English editions of Shakspere have also been published in Germany. The most noticeable is that by N. Delius, who in 1841 published Macbeth, a reprint of the folio of 1623, with the variations of those of 1632, 1664, and 1674 given as foot-notes, and the whole was completed in eight volumes in 1864. It is accompanied by explanatory and critical remarks in German, and many ingenious new readings have been suggested, some of which have been adopted by English editors. N. Delius is a thoroughly good English scholar, and for Germans reading the plays in the original language his work is invaluable. He has written much and well upon Shakspere; but in his 'Tieck'sche Shakespeare-Kritick beleuchtet' (Bonn, 1846), he has indulged in a captious tone against that translation that might have been well spared.
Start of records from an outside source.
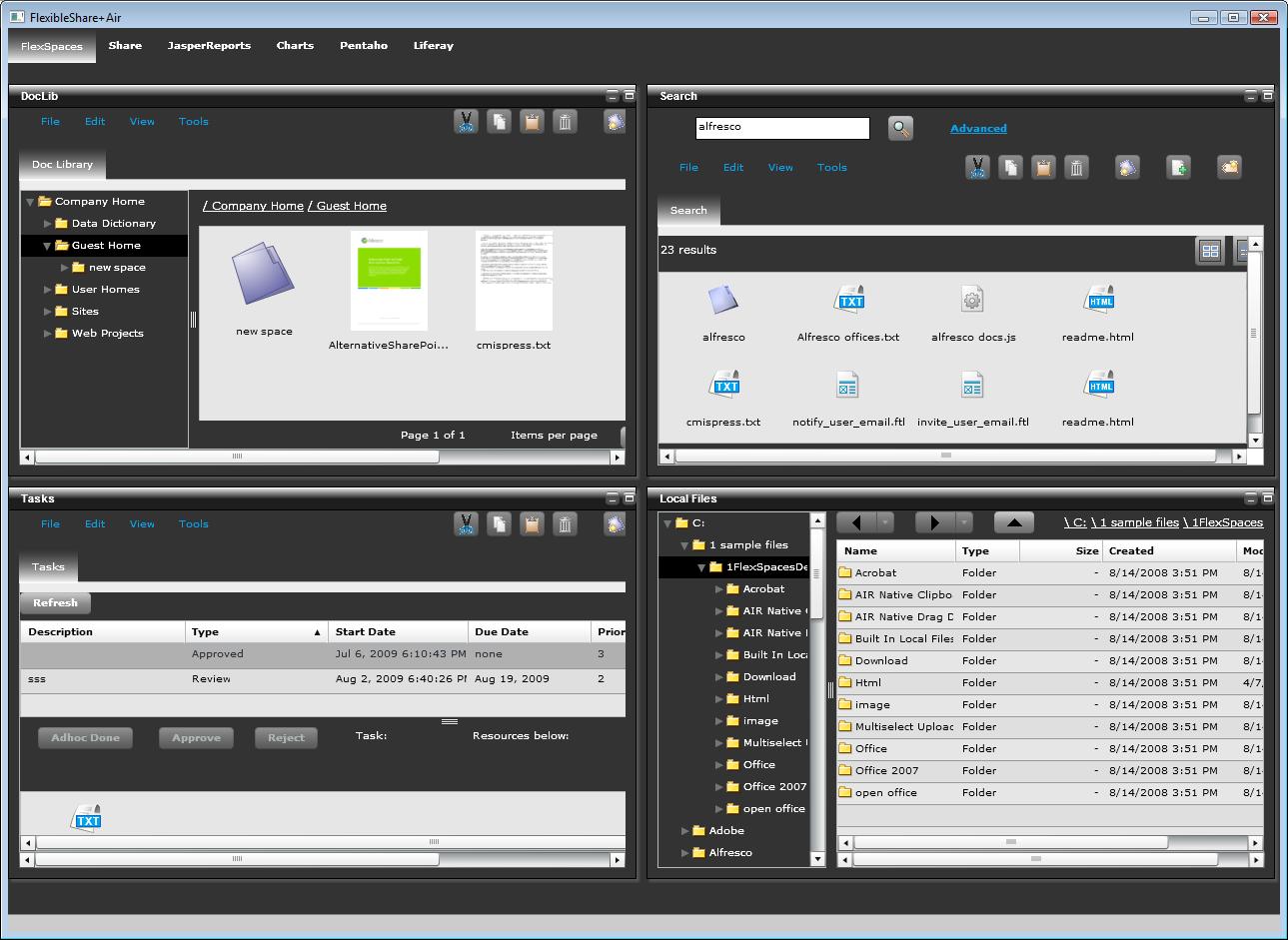Navigate back in Local Files panel
The width and height of the screenshot is (1288, 940).
(856, 522)
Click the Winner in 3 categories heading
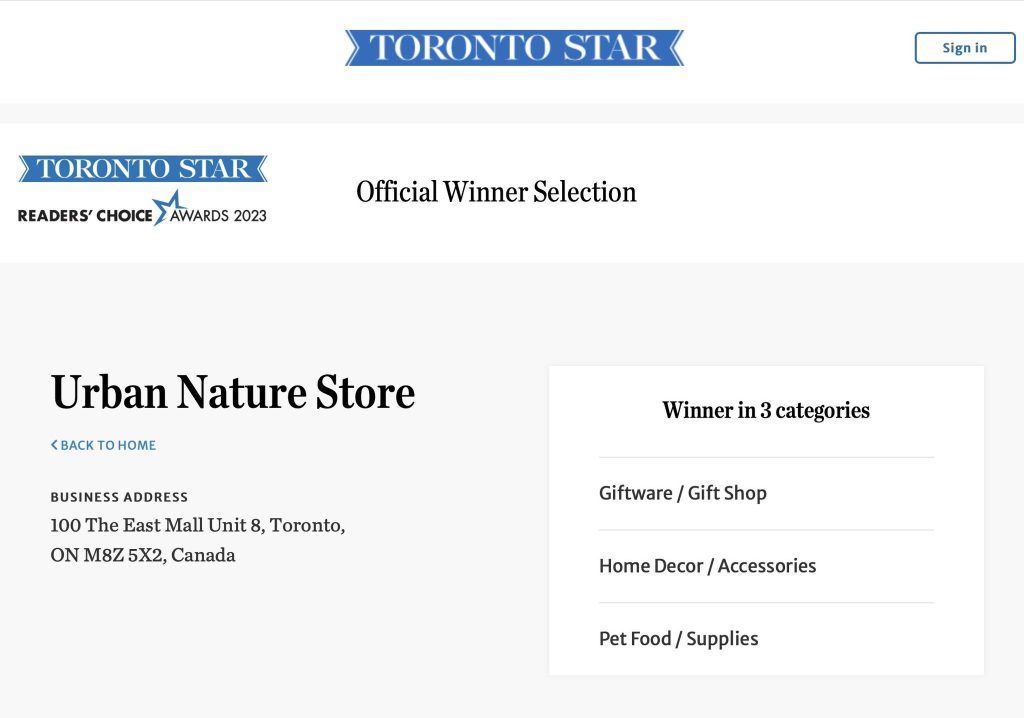The height and width of the screenshot is (718, 1024). (x=766, y=410)
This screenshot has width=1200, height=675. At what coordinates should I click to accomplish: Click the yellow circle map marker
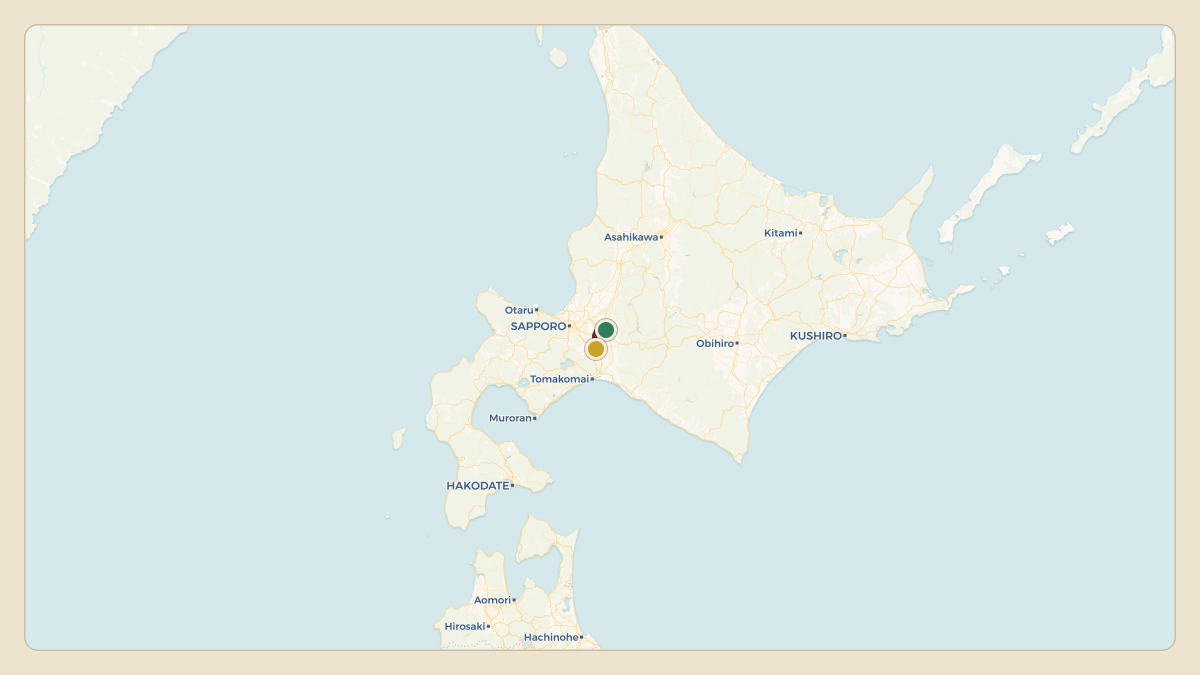[596, 349]
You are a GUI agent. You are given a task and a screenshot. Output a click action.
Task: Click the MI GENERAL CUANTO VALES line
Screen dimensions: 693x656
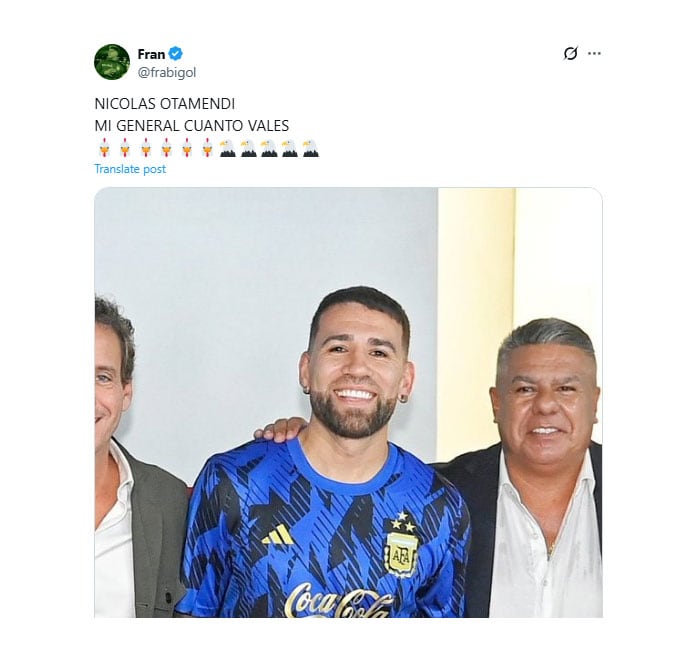191,125
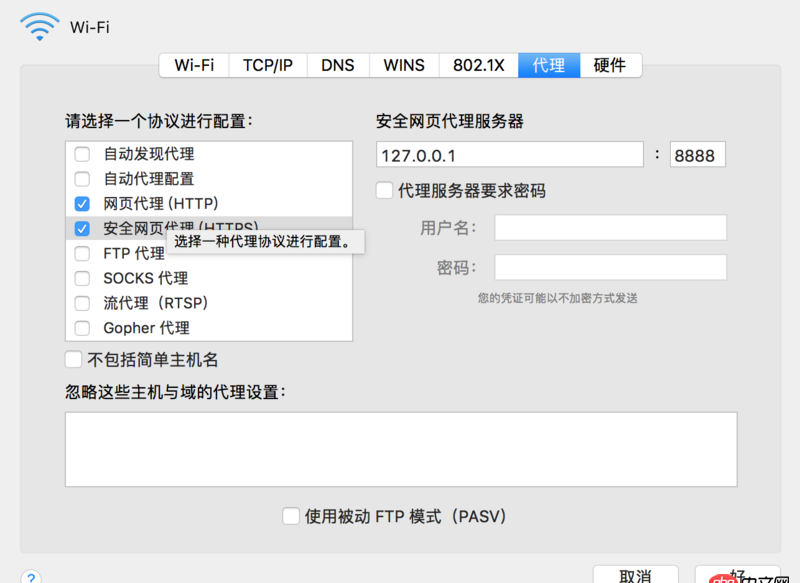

He has pointed out errors no doubt, but they are for the most part of very little importance; and occasionally in doing this he has himself fallen into a mistake. Herr Delius makes it matter of complaint that Tieck has not availed himself of the labours of J. P. Collier, C. Knight, and A. Dyce, in his later editions ; and also that "translated by Schlegel and Tieck" is deceptive, as Tieck did not translate. He also

blames him for his harsh judgment of the English critics who disbelieved Shakspere's authorship of Henry VI. Part I. and who thought the Second and Third Parts were originally written by some other pen, and he says that Tieck's opinion "at no time was generally maintained." Tieck had said of Hamlet "this work certainly belongs to the earliest period of the poet. The first production has probably never been printed." Delius says that this "was one of those vague guesses too often found in Tieck, and for which he had no foundation." But speaking of the quarto of 1603, he adds, that "this was a youthful work of the young poet is a belief adopted by Mr. Knight in his edition, and by the critic in the Edinburgh Review, but for which they advance nothing more than sufficient to make it probable." Delius, however, in his Introduction to Hamlet (English edition, 1854), altogether adopts the conclusion arrived at by Mr. Knight. Of the smaller fault-finding we refrain from giving any specimen. Together with the plays Delius has given the Poems, and he says of the Sonnets that in the first edition they seem thrown together accidentally. He prints them according to this arrangement, but gives a list of them as arranged in the edition of 1640, and notices Mr. A. Brown's division of them into series. Among his other works may be mentioned the Mythus von W. Shakespeare. Eine Kritik der Shakespeareschen Biographieen,' 1851, in which he compliments the Editor of the Pictorial Shakspere as having been the first to show the worthlessness of the idle tales that had encumbered the lives of the poet; a Shakespeare-Lexikon,' in an 8vo. volume, published in 1852; and an Essay on the MS. Corrections on the folio of 1632 propounded by J. P. Collier, which he refuses to accept as an authority. Mr. Collier's text after this corrected folio has, however, been reprinted in Germany.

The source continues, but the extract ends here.